The vice president interacted with Modi for the first time on June 3 when, via a telephone call, she apprised him of the US plan to share the first 25 million doses of Covid-19 vaccines with India along with other countries.
Referring to that phone call at their in-person meeting Thursday afternoon, Harris recalled they “talked about how our world is more interconnected and interdependent than ever before. And the challenges that we face today have highlighted that fact – be it Covid-19, the climate crisis, and the importance of our shared belief in a free and open Indo-Pacific region”, she said.
Noting that India was a vital source of vaccines for other countries early in the pandemic, the vice president welcomed India’s announcement that it will soon be able to resume vaccine exports. She expressed admiration that India is currently vaccinating some 10 million people daily.
About the phone call with the vice president, Modi recounted, “One of our interactions happened when India was battling a very tough wave of Covid-19 infections. I recall your kind words of solidarity that time”, he said in his remarks with the vice president by his side. “The way you spoke to me so warmly and so naturally, I will always remember that”.
The prime minister affirmed, “There are very vibrant and strong people-to-people connections between India and the US. You know that all too well. More than four million people of Indian origin, the Indian community, is a bridge between our two countries. And their contribution to the economies and societies of both our countries is indeed very praiseworthy”, he said.

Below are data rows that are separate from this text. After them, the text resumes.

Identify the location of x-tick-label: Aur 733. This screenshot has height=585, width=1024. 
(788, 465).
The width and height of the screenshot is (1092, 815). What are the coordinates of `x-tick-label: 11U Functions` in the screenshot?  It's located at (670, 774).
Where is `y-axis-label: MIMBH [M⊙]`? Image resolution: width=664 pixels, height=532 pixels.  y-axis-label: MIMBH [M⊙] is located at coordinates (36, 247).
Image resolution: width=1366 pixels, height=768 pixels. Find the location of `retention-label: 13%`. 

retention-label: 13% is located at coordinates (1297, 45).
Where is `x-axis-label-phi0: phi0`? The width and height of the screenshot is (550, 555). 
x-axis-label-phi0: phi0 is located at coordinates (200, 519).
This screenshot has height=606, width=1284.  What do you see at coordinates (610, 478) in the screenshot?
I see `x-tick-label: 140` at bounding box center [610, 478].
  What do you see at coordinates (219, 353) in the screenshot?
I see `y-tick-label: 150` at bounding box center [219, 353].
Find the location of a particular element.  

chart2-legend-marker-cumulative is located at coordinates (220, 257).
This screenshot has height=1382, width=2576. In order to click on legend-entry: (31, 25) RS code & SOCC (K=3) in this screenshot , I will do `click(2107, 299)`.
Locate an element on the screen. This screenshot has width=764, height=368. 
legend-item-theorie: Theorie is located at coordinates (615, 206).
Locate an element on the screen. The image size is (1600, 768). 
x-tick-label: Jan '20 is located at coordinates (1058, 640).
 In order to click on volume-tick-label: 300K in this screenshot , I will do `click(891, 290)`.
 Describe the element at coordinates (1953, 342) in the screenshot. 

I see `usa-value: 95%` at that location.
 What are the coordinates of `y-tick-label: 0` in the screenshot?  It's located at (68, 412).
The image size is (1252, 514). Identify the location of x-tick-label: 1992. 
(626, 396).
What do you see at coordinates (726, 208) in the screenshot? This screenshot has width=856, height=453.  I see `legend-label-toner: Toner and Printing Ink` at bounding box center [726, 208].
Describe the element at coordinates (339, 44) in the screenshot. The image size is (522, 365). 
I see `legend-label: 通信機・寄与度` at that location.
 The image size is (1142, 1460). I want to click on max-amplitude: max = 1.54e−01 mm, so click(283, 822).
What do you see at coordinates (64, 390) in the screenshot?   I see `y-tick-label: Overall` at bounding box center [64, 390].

Regarding the issue of the climate crisis, Harris noted that the Indian leader takes it seriously. “The president and I believe very strongly that the United States working together with India can have not only a profound impact on the people of our respective nations, but on the world itself”, she said.
Following their maiden meeting, Modi tweeted he was glad to have met the vice president “Her feat has inspired the entire world. We talked about multiple subjects that will further cement the India-USA friendship which is based on shared values and cultural linkages”.